■ **Task instructions**: With the images removed, reproduce each entry below word for word.

Records supplied Block Start

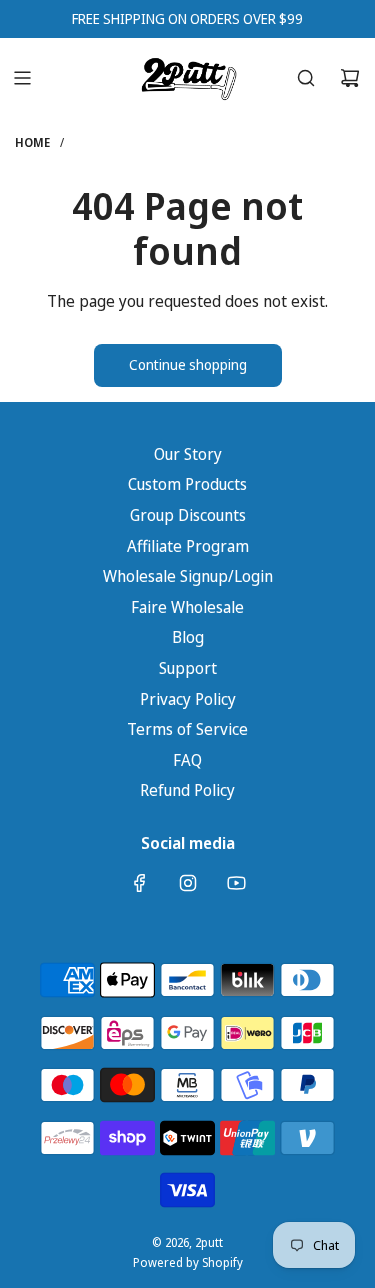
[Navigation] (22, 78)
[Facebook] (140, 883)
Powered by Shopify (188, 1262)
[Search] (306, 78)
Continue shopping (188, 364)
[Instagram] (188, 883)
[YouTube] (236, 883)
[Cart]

Records supplied Block End

■ **Expected answer**:
[Navigation] (22, 78)
[Facebook] (140, 883)
Powered by Shopify (188, 1262)
[Search] (306, 78)
Continue shopping (188, 364)
[Instagram] (188, 883)
[YouTube] (236, 883)
[Cart]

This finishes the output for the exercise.